SUPPLIED DATA
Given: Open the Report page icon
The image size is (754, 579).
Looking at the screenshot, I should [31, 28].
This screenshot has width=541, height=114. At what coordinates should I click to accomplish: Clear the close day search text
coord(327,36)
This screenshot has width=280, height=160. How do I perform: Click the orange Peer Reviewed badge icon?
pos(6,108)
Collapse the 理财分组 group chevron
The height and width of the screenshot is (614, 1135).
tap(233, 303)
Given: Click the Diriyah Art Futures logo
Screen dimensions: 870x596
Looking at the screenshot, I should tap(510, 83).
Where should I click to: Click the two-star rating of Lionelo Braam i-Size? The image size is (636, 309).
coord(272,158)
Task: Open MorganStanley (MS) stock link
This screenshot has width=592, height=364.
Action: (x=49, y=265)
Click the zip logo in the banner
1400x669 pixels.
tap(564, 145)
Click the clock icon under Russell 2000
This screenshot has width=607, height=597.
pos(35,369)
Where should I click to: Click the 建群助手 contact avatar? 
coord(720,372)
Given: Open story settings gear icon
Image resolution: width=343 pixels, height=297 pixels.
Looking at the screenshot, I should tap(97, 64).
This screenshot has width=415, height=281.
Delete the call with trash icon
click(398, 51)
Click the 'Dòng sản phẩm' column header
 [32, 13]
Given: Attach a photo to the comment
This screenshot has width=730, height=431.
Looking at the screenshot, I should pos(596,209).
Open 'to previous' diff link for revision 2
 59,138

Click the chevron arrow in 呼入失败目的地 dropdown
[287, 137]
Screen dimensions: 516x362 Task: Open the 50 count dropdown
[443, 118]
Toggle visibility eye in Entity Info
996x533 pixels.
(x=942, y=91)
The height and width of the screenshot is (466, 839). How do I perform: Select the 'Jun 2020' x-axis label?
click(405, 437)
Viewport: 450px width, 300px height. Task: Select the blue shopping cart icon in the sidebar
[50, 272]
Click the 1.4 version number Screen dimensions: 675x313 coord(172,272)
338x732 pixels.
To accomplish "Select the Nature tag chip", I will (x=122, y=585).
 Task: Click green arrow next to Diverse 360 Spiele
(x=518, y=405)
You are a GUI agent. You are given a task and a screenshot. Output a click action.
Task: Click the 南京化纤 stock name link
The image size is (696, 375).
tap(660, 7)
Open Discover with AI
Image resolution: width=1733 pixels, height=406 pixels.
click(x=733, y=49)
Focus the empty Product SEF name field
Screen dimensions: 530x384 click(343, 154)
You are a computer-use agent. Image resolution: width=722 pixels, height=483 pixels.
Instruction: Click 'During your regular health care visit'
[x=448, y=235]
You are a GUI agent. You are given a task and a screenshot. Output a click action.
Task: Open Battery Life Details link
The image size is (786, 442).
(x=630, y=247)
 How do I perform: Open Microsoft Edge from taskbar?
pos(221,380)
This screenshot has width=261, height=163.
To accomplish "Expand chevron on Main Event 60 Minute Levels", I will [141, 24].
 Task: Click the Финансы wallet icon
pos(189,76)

BRIEF
The lines to return are those in the records above that hold the word "stock".

YOUR SOLUTION
Task: Open MorganStanley (MS) stock link
Task: Click the 南京化纤 stock name link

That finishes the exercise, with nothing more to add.